The notice of determination of entitlement notifying Rollins that he is a noncovered individual and ineligible for PUA was mailed to him on July 27, 2020, to an address in Gravette, Arkansas. Rollins filed his appeal on August 29, which was outside the twenty-day time frame within which to file a timely appeal. While Rollins confirmed the Gravette address as his correct mailing address, he denied receiving the notice. Rollins indicated that when the notice was mailed, he actually resided in Colorado, yet the notice was not received at that address, which he admittedly failed to provide to DWS.
To the extent that Rollins argues DWS offered no proof that the notice was actually mailed, he failed to raise this argument before the administrative agency; therefore, it is not preserved for our consideration.
See Rossini v. Dir., 81 Ark.App. 286, 101 S.W.3d 266 (2003).
Although Rollins denies receiving the notice, it has been held that "a mere denial that a properly mailed letter was not received is not sufficient, as a matter of law, to rebut the presumption; it simply leaves the question of receipt to the [fact-finder]." The administrative agency is free to believe or disbelieve any witness as the trier of fact. Furthermore, in appeals from agency decisions, evidence is given the strongest probative force to support the administrative decision.
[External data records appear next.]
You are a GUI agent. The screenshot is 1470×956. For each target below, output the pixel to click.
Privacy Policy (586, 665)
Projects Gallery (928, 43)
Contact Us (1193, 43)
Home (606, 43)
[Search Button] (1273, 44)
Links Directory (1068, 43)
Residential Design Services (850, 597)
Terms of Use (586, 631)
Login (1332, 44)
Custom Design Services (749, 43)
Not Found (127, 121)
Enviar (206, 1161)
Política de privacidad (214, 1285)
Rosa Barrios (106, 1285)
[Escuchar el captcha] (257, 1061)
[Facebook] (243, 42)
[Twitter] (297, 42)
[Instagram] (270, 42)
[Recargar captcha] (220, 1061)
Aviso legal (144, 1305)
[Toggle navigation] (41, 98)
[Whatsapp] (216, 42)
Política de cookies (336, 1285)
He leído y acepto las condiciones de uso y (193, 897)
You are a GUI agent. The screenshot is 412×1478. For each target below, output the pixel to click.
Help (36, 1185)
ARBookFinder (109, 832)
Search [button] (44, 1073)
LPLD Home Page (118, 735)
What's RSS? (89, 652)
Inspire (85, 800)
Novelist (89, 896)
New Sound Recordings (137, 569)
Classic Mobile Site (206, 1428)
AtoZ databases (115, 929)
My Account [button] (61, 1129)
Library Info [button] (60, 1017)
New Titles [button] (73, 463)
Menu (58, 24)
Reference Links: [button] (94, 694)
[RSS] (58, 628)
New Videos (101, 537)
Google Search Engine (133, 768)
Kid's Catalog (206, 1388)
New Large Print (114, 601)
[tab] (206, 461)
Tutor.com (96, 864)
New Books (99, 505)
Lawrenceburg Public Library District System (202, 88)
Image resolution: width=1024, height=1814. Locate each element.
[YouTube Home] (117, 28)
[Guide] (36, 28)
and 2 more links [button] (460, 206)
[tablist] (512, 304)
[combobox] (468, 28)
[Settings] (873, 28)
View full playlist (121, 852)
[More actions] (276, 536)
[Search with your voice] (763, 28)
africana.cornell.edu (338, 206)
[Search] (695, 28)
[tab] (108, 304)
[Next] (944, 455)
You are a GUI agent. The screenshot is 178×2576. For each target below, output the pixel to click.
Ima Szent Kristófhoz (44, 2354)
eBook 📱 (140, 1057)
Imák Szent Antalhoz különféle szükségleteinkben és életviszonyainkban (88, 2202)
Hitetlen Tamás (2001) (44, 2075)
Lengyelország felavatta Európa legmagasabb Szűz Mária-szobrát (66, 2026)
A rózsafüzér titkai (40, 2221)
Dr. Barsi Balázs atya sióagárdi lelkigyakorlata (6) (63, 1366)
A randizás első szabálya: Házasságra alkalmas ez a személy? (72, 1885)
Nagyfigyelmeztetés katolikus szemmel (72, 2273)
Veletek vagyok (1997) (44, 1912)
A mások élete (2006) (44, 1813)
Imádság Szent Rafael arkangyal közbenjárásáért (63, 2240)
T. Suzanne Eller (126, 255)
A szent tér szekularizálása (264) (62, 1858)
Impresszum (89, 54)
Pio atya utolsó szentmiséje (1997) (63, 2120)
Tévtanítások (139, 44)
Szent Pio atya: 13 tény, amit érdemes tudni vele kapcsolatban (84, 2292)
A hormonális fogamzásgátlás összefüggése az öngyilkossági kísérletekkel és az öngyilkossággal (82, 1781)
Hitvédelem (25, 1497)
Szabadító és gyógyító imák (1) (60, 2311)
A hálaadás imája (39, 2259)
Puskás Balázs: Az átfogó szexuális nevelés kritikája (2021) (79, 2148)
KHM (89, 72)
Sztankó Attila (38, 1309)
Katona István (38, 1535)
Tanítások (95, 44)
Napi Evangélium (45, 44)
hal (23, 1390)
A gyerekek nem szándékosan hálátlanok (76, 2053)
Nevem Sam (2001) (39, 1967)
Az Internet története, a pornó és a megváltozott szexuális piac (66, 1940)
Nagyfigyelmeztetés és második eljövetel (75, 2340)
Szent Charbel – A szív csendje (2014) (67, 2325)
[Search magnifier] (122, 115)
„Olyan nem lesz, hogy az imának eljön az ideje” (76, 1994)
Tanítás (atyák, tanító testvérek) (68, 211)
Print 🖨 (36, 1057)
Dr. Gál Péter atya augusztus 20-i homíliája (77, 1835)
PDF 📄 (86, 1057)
Swink & Co. v. Carroll McEntee & McGinley, Inc., 266 Ark. 279, 584 S.W.2d 393 (1979).
Singleton v. Smith, 289 Ark. 577, 715 S.W.2d 437 (1986).
Id.
When an untimely appeal is filed, a claimant is afforded a hearing to demonstrate that the untimely filing was due to circumstances beyond the claimant's control. In this case, Rollins failed to do so. He testified that when the notice was mailed to the Gravette, Arkansas, address, he was residing in Colorado at an address he failed to provide to DWS. Rollins could not receive mail at an address where he did not live or at an address that he did not provide for mailing purposes. Moreover, Rollins stated that third-party tenants lived at the Gravette address, and he alleged that they stole his mail. Sending important documents to an address where other parties could intercept or steal them does not amount to circumstances beyond Rollins's control. In fact, it is exactly the opposite. Rollins could easily have provided DWS with the address where he physically resided so that he could receive the notice, not merely the address to a house he owned but did not occupy.
Paulino, supra.
Accordingly, viewing the evidence in the light most favorable to the Board's findings as we are required to do, we hold that substantial evidence supports the Board's decision and affirm.
Affirmed.
Harrison, C.J., and Vaught, J., agree.